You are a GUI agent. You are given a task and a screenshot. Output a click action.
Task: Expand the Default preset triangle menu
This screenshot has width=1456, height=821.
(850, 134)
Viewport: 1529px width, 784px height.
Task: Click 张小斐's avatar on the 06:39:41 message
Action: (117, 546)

++++

### Assigned task
All of the records should be repeated precisely as written.

### Reply
You are a GUI agent. You are given a task and a screenshot. Output a click action.
Task: Expand the Default preset triangle menu
This screenshot has width=1456, height=821.
(850, 134)
Viewport: 1529px width, 784px height.
Task: Click 张小斐's avatar on the 06:39:41 message
Action: (117, 546)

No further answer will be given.